**The data**:

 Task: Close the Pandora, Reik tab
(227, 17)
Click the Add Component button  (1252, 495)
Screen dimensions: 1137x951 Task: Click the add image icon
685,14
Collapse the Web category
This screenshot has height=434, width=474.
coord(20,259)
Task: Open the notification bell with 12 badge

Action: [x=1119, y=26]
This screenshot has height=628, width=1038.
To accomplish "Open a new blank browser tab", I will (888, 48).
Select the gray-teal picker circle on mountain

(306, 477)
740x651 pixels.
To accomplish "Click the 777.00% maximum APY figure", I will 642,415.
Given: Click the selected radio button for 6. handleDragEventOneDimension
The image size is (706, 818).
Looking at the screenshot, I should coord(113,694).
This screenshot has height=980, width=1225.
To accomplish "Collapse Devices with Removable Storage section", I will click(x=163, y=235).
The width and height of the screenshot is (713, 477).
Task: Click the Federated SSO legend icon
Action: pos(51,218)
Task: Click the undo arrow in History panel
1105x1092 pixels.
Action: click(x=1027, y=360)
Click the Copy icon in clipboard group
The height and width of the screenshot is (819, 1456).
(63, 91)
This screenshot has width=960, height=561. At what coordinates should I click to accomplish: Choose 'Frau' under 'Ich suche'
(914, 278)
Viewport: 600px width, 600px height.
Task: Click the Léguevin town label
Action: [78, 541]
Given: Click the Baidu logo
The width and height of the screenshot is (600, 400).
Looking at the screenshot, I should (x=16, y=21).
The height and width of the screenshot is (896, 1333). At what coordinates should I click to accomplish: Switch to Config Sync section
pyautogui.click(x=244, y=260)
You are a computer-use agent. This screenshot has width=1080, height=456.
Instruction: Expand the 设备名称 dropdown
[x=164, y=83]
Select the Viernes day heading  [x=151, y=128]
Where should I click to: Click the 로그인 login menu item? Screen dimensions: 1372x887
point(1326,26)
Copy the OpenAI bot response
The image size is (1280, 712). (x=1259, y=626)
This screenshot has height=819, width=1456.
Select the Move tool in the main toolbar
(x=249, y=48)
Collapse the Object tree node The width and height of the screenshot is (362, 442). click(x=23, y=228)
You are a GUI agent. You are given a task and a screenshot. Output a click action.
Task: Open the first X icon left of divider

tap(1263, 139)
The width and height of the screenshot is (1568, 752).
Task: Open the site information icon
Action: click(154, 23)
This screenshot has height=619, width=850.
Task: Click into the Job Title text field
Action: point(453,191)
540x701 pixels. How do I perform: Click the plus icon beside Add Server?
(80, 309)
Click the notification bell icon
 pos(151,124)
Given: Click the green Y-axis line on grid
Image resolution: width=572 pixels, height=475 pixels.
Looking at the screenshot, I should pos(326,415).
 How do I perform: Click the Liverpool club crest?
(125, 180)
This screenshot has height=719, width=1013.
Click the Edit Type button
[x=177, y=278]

**Aim**: Return each line of the records that contains the string "notification". Case matters.

**Output**:
Task: Open the notification bell with 12 badge
Click the notification bell icon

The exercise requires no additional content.